21% Bodyfat @ 238 and 5'10"

10% Bodyfat, approx. 208 is the goal
Recently got into some running and damn its a killer! Obviously that's my go to with the major impact to drop down but prior was max incline treadmill for 30+mins at 4.8 - 5.2 speed level (175+BPM HR) and lots of sweat!

Any tips would be great!

Replies

  • jemhh
    jemhh Posts: 14,261 Member
    It looks like you picked your bodyweight goal with the assumption that you will lose no lean mass. Be aware that that doesn't happen. Even if you are lifting and eating sufficient protein in order to maintain muscle, you will lose lean mass (water, etc.)
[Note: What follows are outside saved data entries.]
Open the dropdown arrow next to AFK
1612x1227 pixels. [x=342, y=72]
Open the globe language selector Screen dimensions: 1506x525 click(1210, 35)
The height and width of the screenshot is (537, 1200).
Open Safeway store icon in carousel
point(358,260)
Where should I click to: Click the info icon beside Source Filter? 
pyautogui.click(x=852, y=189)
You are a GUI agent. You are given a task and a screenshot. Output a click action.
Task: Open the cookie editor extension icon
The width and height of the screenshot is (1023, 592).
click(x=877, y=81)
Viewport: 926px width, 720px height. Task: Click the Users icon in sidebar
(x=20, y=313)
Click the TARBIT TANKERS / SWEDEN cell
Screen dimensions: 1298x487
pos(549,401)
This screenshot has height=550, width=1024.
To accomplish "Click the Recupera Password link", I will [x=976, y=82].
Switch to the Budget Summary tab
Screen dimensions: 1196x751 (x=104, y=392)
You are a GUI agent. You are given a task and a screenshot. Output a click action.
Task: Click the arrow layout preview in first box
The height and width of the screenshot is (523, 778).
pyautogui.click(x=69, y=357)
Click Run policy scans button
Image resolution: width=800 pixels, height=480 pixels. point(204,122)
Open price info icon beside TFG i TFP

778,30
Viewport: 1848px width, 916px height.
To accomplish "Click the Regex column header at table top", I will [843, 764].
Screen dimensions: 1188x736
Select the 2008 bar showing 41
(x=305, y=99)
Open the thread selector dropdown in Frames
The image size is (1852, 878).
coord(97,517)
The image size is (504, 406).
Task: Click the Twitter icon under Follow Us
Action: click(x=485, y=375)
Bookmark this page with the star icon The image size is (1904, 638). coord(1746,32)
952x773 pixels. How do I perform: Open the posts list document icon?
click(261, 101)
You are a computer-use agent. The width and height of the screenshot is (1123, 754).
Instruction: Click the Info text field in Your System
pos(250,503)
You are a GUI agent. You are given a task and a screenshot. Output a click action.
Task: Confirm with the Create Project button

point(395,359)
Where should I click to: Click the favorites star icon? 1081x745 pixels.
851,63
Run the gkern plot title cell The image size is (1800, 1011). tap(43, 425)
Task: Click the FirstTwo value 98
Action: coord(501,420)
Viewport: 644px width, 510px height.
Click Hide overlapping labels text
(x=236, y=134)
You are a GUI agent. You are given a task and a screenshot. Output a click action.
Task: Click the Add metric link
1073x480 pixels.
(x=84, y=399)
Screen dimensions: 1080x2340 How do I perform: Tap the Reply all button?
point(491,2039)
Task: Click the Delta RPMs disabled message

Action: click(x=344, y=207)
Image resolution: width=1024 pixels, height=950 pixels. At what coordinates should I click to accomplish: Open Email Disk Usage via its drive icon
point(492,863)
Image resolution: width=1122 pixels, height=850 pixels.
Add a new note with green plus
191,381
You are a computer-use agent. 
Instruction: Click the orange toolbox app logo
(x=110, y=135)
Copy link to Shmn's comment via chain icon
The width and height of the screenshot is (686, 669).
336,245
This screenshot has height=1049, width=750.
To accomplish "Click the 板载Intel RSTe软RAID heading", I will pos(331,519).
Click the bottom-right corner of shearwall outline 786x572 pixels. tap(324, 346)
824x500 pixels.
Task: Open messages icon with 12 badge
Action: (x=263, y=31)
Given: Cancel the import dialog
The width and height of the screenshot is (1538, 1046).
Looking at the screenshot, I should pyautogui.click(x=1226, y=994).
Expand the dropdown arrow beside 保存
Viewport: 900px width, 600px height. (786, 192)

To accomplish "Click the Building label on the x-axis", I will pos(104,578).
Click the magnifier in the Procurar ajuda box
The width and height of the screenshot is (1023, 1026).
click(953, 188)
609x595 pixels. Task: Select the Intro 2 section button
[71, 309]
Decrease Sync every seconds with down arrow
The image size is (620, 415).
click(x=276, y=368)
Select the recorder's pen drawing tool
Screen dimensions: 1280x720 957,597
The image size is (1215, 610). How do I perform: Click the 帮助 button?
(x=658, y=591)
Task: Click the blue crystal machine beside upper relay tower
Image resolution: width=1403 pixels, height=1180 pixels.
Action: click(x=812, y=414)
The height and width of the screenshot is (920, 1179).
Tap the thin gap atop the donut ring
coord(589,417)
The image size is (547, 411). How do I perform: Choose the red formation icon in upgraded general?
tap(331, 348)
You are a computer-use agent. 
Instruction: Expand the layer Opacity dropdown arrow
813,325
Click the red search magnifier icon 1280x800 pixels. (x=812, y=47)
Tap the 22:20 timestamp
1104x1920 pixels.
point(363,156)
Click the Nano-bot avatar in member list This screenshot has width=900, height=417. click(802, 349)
    In general, eat in a deficit, do resistance training, eat sufficient protein, and get some cardiovascular exercise and a well rounded diet and sufficient sleep in order to improve your overall health.
  • misnomer1
    misnomer1 Posts: 646 Member
    10UDFG wrote: »
    Hey guys, just on here asking for some tips on dropping from my current:

    21% Bodyfat @ 238 and 5'10"

    10% Bodyfat, approx. 208 is the goal
    Recently got into some running and damn its a killer! Obviously that's my go to with the major impact to drop down but prior was max incline treadmill for 30+mins at 4.8 - 5.2 speed level (175+BPM HR) and lots of sweat!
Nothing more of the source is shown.